- **Task item**: Reproduce the records below in their entirety, exactly as shown.

:: The data ::

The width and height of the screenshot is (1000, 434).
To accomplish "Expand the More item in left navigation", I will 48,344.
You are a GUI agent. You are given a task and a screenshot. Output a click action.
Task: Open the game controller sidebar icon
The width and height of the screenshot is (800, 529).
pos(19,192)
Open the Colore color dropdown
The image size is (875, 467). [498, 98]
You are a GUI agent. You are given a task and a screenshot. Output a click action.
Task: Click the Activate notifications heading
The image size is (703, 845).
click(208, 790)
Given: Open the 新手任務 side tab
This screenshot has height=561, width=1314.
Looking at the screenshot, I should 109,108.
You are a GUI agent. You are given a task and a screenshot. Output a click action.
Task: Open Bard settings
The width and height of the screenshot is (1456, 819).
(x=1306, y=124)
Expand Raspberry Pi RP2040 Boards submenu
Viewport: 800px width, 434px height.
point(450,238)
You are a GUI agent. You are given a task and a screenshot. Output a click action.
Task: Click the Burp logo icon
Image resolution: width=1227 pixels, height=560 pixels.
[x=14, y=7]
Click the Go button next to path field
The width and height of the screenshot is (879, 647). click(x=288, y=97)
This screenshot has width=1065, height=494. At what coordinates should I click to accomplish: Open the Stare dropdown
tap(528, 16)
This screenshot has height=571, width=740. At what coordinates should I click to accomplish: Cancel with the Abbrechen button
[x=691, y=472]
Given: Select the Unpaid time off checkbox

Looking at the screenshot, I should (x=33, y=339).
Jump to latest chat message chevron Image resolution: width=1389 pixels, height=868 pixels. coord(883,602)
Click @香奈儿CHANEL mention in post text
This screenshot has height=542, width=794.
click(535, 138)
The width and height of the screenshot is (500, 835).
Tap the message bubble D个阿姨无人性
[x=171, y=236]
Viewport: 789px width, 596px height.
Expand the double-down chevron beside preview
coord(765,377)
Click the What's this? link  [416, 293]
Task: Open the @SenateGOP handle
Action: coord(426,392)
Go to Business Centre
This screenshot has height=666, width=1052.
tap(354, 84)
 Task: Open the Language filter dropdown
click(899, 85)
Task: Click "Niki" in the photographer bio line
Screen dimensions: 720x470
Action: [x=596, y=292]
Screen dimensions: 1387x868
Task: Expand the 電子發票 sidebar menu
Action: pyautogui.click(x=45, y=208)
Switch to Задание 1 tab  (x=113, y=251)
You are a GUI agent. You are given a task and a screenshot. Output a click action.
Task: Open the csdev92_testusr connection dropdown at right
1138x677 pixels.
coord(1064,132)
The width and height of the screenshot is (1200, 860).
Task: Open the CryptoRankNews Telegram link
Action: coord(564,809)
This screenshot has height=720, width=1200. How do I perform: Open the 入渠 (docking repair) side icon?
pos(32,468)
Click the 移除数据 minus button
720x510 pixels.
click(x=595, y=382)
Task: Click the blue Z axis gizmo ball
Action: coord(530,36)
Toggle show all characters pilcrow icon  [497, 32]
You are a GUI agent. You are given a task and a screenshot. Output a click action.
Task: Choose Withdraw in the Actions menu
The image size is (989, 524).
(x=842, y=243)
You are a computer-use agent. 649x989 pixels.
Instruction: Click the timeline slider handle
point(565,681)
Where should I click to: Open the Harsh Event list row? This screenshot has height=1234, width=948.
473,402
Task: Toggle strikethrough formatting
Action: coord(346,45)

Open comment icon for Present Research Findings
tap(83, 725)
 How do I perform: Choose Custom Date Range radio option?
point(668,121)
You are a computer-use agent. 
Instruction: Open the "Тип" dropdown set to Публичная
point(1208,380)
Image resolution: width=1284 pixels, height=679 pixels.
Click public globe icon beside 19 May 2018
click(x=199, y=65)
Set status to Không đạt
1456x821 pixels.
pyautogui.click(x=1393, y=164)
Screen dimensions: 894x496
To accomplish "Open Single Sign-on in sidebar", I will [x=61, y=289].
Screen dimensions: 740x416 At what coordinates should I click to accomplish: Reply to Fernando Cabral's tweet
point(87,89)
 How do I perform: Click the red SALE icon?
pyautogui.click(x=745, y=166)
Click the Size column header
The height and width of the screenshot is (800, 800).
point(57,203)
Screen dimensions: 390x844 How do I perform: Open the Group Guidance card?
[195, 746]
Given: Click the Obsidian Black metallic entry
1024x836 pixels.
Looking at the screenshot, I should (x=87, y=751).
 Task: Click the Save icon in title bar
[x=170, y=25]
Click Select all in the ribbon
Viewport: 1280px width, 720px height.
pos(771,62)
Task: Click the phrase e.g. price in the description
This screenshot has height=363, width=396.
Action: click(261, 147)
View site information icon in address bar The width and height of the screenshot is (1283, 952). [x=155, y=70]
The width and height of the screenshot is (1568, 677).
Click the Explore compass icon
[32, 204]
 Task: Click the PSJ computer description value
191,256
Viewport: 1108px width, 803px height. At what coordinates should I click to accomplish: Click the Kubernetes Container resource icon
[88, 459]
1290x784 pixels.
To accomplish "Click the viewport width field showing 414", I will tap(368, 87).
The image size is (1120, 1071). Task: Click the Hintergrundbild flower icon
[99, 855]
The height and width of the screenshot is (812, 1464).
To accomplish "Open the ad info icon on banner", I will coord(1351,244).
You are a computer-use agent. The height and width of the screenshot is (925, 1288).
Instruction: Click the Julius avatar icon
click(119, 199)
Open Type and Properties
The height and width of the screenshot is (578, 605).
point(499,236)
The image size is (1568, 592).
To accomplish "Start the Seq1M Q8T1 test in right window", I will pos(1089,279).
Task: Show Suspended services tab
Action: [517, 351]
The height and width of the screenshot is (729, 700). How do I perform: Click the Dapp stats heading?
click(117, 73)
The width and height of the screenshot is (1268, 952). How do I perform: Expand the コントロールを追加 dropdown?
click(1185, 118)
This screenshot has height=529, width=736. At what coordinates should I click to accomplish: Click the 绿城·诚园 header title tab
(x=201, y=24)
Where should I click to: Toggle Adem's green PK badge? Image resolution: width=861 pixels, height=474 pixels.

:::

- **Written reply**:
The width and height of the screenshot is (1000, 434).
To accomplish "Expand the More item in left navigation", I will 48,344.
You are a GUI agent. You are given a task and a screenshot. Output a click action.
Task: Open the game controller sidebar icon
The width and height of the screenshot is (800, 529).
pos(19,192)
Open the Colore color dropdown
The image size is (875, 467). [498, 98]
You are a GUI agent. You are given a task and a screenshot. Output a click action.
Task: Click the Activate notifications heading
The image size is (703, 845).
click(208, 790)
Given: Open the 新手任務 side tab
This screenshot has height=561, width=1314.
Looking at the screenshot, I should 109,108.
You are a GUI agent. You are given a task and a screenshot. Output a click action.
Task: Open Bard settings
The width and height of the screenshot is (1456, 819).
(x=1306, y=124)
Expand Raspberry Pi RP2040 Boards submenu
Viewport: 800px width, 434px height.
point(450,238)
You are a GUI agent. You are given a task and a screenshot. Output a click action.
Task: Click the Burp logo icon
Image resolution: width=1227 pixels, height=560 pixels.
[x=14, y=7]
Click the Go button next to path field
The width and height of the screenshot is (879, 647). click(x=288, y=97)
This screenshot has width=1065, height=494. At what coordinates should I click to accomplish: Open the Stare dropdown
tap(528, 16)
This screenshot has height=571, width=740. At what coordinates should I click to accomplish: Cancel with the Abbrechen button
[x=691, y=472]
Given: Select the Unpaid time off checkbox

Looking at the screenshot, I should (x=33, y=339).
Jump to latest chat message chevron Image resolution: width=1389 pixels, height=868 pixels. coord(883,602)
Click @香奈儿CHANEL mention in post text
This screenshot has height=542, width=794.
click(535, 138)
The width and height of the screenshot is (500, 835).
Tap the message bubble D个阿姨无人性
[x=171, y=236]
Viewport: 789px width, 596px height.
Expand the double-down chevron beside preview
coord(765,377)
Click the What's this? link  [416, 293]
Task: Open the @SenateGOP handle
Action: coord(426,392)
Go to Business Centre
This screenshot has height=666, width=1052.
tap(354, 84)
 Task: Open the Language filter dropdown
click(899, 85)
Task: Click "Niki" in the photographer bio line
Screen dimensions: 720x470
Action: [x=596, y=292]
Screen dimensions: 1387x868
Task: Expand the 電子發票 sidebar menu
Action: pyautogui.click(x=45, y=208)
Switch to Задание 1 tab  (x=113, y=251)
You are a GUI agent. You are given a task and a screenshot. Output a click action.
Task: Open the csdev92_testusr connection dropdown at right
1138x677 pixels.
coord(1064,132)
The width and height of the screenshot is (1200, 860).
Task: Open the CryptoRankNews Telegram link
Action: coord(564,809)
This screenshot has height=720, width=1200. How do I perform: Open the 入渠 (docking repair) side icon?
pos(32,468)
Click the 移除数据 minus button
720x510 pixels.
click(x=595, y=382)
Task: Click the blue Z axis gizmo ball
Action: coord(530,36)
Toggle show all characters pilcrow icon  [497, 32]
You are a GUI agent. You are given a task and a screenshot. Output a click action.
Task: Choose Withdraw in the Actions menu
The image size is (989, 524).
(x=842, y=243)
You are a computer-use agent. 649x989 pixels.
Instruction: Click the timeline slider handle
point(565,681)
Where should I click to: Open the Harsh Event list row? This screenshot has height=1234, width=948.
473,402
Task: Toggle strikethrough formatting
Action: coord(346,45)

Open comment icon for Present Research Findings
tap(83, 725)
 How do I perform: Choose Custom Date Range radio option?
point(668,121)
You are a computer-use agent. 
Instruction: Open the "Тип" dropdown set to Публичная
point(1208,380)
Image resolution: width=1284 pixels, height=679 pixels.
Click public globe icon beside 19 May 2018
click(x=199, y=65)
Set status to Không đạt
1456x821 pixels.
pyautogui.click(x=1393, y=164)
Screen dimensions: 894x496
To accomplish "Open Single Sign-on in sidebar", I will [x=61, y=289].
Screen dimensions: 740x416 At what coordinates should I click to accomplish: Reply to Fernando Cabral's tweet
point(87,89)
 How do I perform: Click the red SALE icon?
pyautogui.click(x=745, y=166)
Click the Size column header
The height and width of the screenshot is (800, 800).
point(57,203)
Screen dimensions: 390x844 How do I perform: Open the Group Guidance card?
[195, 746]
Given: Click the Obsidian Black metallic entry
1024x836 pixels.
Looking at the screenshot, I should (x=87, y=751).
 Task: Click the Save icon in title bar
[x=170, y=25]
Click Select all in the ribbon
Viewport: 1280px width, 720px height.
pos(771,62)
Task: Click the phrase e.g. price in the description
This screenshot has height=363, width=396.
Action: click(261, 147)
View site information icon in address bar The width and height of the screenshot is (1283, 952). [x=155, y=70]
The width and height of the screenshot is (1568, 677).
Click the Explore compass icon
[32, 204]
 Task: Click the PSJ computer description value
191,256
Viewport: 1108px width, 803px height. At what coordinates should I click to accomplish: Click the Kubernetes Container resource icon
[88, 459]
1290x784 pixels.
To accomplish "Click the viewport width field showing 414", I will tap(368, 87).
The image size is (1120, 1071). Task: Click the Hintergrundbild flower icon
[99, 855]
The height and width of the screenshot is (812, 1464).
To accomplish "Open the ad info icon on banner", I will coord(1351,244).
You are a computer-use agent. The height and width of the screenshot is (925, 1288).
Instruction: Click the Julius avatar icon
click(119, 199)
Open Type and Properties
The height and width of the screenshot is (578, 605).
point(499,236)
The image size is (1568, 592).
To accomplish "Start the Seq1M Q8T1 test in right window", I will pos(1089,279).
Task: Show Suspended services tab
Action: [517, 351]
The height and width of the screenshot is (729, 700). How do I perform: Click the Dapp stats heading?
click(117, 73)
The width and height of the screenshot is (1268, 952). How do I perform: Expand the コントロールを追加 dropdown?
click(1185, 118)
This screenshot has height=529, width=736. At what coordinates should I click to accomplish: Click the 绿城·诚园 header title tab
(x=201, y=24)
Where should I click to: Toggle Adem's green PK badge? Image resolution: width=861 pixels, height=474 pixels.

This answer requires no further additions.